I know many of you have been waiting to hear what the good folks at the Guinness World Records said about our climb with the cross to the top of Mount Kilimanjaro. Here is a snippet of their letter:
Dear Walker,
Unfortunately, what you have achieved with your team, albeit an excellent feat, cannot be recognized by Guinness World Records because it would be too difficult to replicate… Thank you and we hope you understand.
Yours sincerely,
Johanna Hessling
Guinness World Records
Now, isn’t that a hoot? My team and I accomplished something that Guinness World Records thinks would be too difficult to replicate. Isn’t that the point of a world record?
It must be difficult to do, or every Tom, Dick and Ralph would be wearing a medal around his neck saying, “World Champion.” But the real point of my carrying the cross wasn’t to get a medal or recognition but to say thank you to Jesus for giving me an incredible 40 years of ministry.
In my heart, I know I’ve set two world records: one for climbing higher with a cross than anyone else, and a second for having the world’s cutest grandson. The first record is debatable; the second isn’t. So what’s next?
For the rest of this year, I’ll be working on my next book. I have to have it to the publishers by the end of the year, and it will be out in the spring of 2014.
I’m not sure what its title will be, but I believe it will help many fathers. So if you go to your prayer closet and have nothing to pray for, you can pray for me and all those who are involved as we get this project to press.
I also want to give you a little preview of the book’s contents. It will discuss how the Fall of man affects our identities, our purpose, our families and ultimately, our lives. What was God’s perfect intention for the role of male and female? And how does God insert Himself into His creation?
You see, when God created the earth, He wanted everything to reflect Him in some way. When He looks at a leaf hanging from a tree, He sees a part of Himself in that leaf. Each drop of water that falls from the sky reflects His Glory.
And when God decided to create male and female, He wanted the same thing: that His creation reflect Him. So God imparted his masculine attributes to the male.
We see these attributes reflected in every little boy. Put two six-year-old boys in a corner, and hand them each a stick about three feet long, then walk away. You know what will happen. At first, they just tap the sticks together. But before long, the tapping escalates into a full-fledged sword fight.
Each boy is reflecting the masculine attribute of God the Warrior. And when God sees that warrior spirit flow from His male creation, He sees Himself in that young boy. The creation is walking out the way God created Him, and it is very good.

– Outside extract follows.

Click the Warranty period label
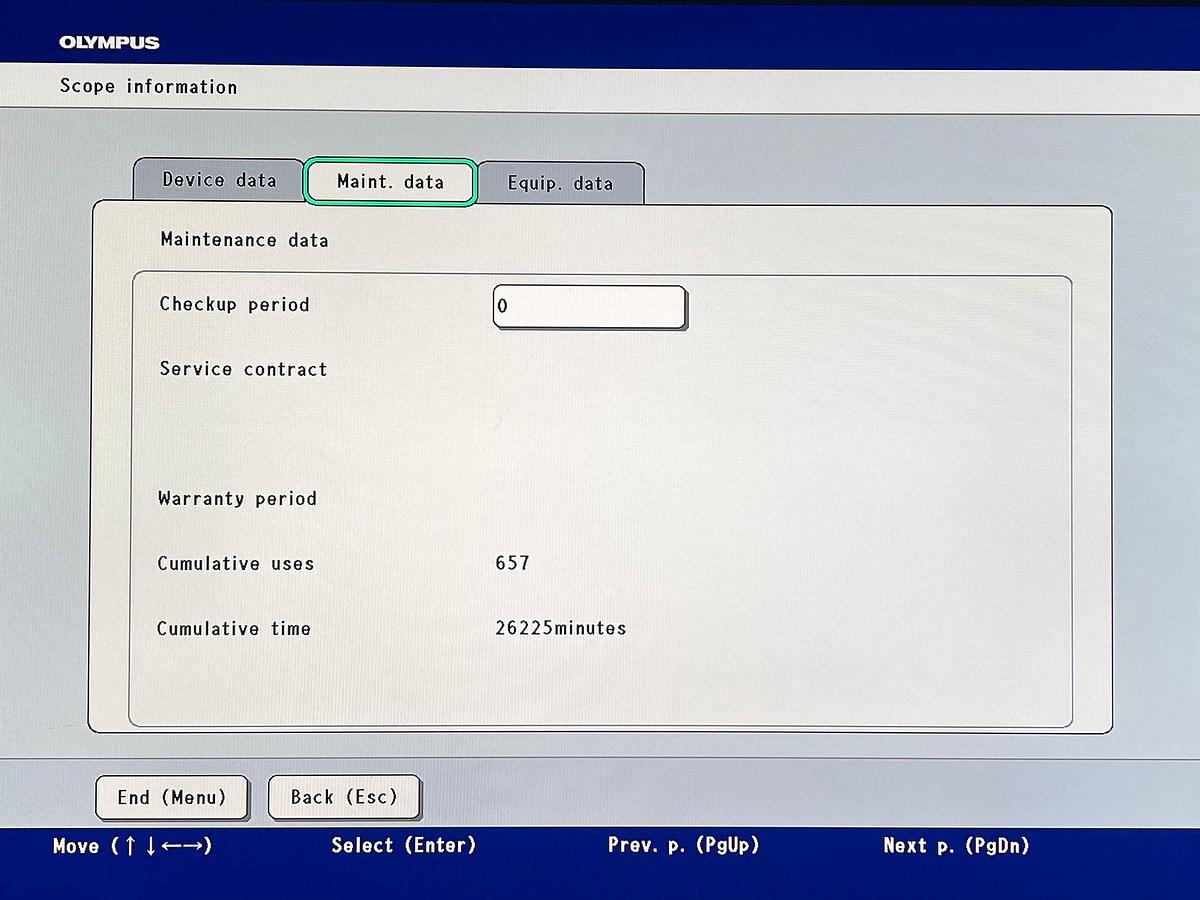 pyautogui.click(x=237, y=498)
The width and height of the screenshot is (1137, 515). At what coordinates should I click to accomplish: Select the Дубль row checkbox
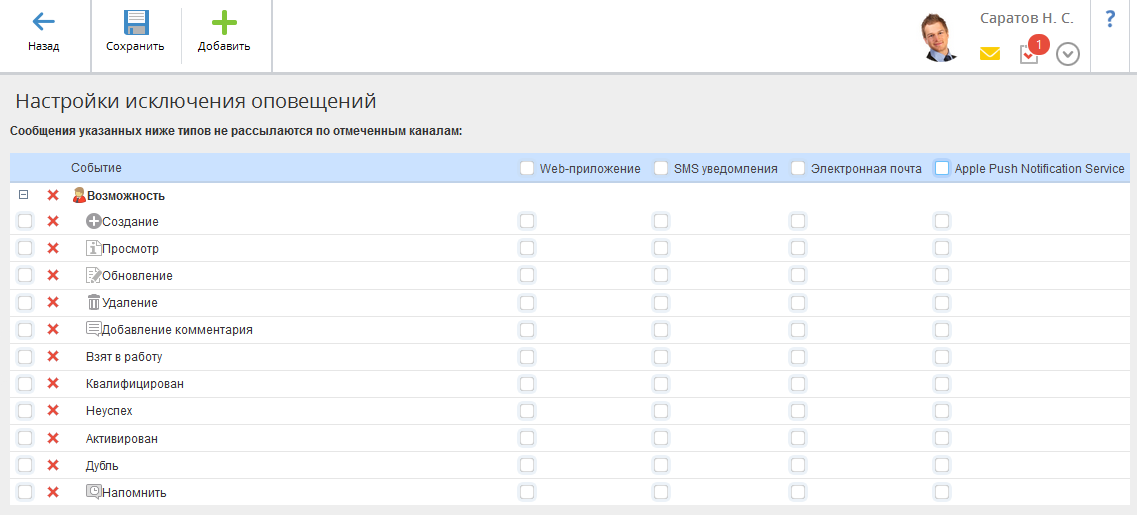click(x=25, y=465)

But God also wanted to put Himself into the creation He called female. Here, God imparted His feminine attributes. I can prove it to you. Take a roomful of women and have someone carry in a brand-new baby. Every woman there will make the same sound with the same tone: “Aaahhhhh.”
How do all those women from different backgrounds and with different lives make the same sound with the same tone? And why would every woman not only make the same sound but want to hold that precious newborn? Because every woman holds within her the attribute of nurturing, reflecting the feminine attributes of God.
When we learn the original intent of the Creator and how He imparted Himself in His creation, we begin to understand our identities as male and female. And what was God’s intention in all this? That when a man and woman come together in holy matrimony and the two become, as the Bible says, “one,” the masculine and the feminine attributes of God would join together to surround a child with all the attributes of God.
That means a child who has the opportunity to interact with both a mother and a father experiences the wholeness of God. Isn’t it incredible that when a man and woman marry, they bring something together that was determined at creation? And when they do, they are replicating … Him.
I wish I could tell you more, but you’ll have to wait until the book comes out. Until then, I’m thinking maybe I could get a Guinness World Record for writing this article for nearly 750 consecutive weeks.
Nah, they’d probably say the same thing: “Too difficult to replicate.”